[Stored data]
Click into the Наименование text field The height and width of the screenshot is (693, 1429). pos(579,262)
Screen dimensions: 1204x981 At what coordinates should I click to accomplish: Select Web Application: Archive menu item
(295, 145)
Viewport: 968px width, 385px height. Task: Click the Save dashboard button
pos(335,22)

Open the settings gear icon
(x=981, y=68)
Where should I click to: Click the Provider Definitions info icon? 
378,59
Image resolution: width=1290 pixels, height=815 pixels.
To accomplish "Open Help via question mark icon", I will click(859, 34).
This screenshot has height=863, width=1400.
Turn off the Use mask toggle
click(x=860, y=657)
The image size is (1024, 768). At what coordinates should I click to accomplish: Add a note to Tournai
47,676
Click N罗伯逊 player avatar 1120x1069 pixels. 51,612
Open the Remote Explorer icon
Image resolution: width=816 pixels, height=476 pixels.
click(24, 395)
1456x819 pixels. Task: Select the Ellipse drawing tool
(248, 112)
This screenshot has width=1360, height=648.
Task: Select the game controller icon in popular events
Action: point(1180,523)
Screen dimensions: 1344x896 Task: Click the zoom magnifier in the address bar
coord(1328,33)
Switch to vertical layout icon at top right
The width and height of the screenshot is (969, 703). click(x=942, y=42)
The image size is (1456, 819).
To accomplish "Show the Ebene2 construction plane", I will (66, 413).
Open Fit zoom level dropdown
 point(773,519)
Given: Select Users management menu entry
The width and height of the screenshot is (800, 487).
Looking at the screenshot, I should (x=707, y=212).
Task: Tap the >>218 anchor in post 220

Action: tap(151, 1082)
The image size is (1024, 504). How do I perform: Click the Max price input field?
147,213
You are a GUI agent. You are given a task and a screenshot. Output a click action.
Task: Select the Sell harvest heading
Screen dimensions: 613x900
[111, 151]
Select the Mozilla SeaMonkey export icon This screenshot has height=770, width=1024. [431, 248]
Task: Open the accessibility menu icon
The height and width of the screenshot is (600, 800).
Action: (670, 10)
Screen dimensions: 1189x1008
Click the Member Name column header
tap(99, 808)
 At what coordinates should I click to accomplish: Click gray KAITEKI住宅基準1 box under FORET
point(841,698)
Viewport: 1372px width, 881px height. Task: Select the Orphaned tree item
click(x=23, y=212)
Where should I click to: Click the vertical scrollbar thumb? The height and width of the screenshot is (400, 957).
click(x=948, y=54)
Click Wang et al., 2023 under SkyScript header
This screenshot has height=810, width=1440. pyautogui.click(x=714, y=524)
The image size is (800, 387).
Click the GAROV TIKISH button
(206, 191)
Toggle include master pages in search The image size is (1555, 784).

- _TASK GOAL_
Copy out everything in the listing from the line that contains "Viewport: 1372px width, 881px" down to the end of the listing, including both of those lines.

- _SOLUTION TO THIS EXERCISE_
Viewport: 1372px width, 881px height. Task: Select the Orphaned tree item
click(x=23, y=212)
Where should I click to: Click the vertical scrollbar thumb? The height and width of the screenshot is (400, 957).
click(x=948, y=54)
Click Wang et al., 2023 under SkyScript header
This screenshot has height=810, width=1440. pyautogui.click(x=714, y=524)
The image size is (800, 387).
Click the GAROV TIKISH button
(206, 191)
Toggle include master pages in search The image size is (1555, 784).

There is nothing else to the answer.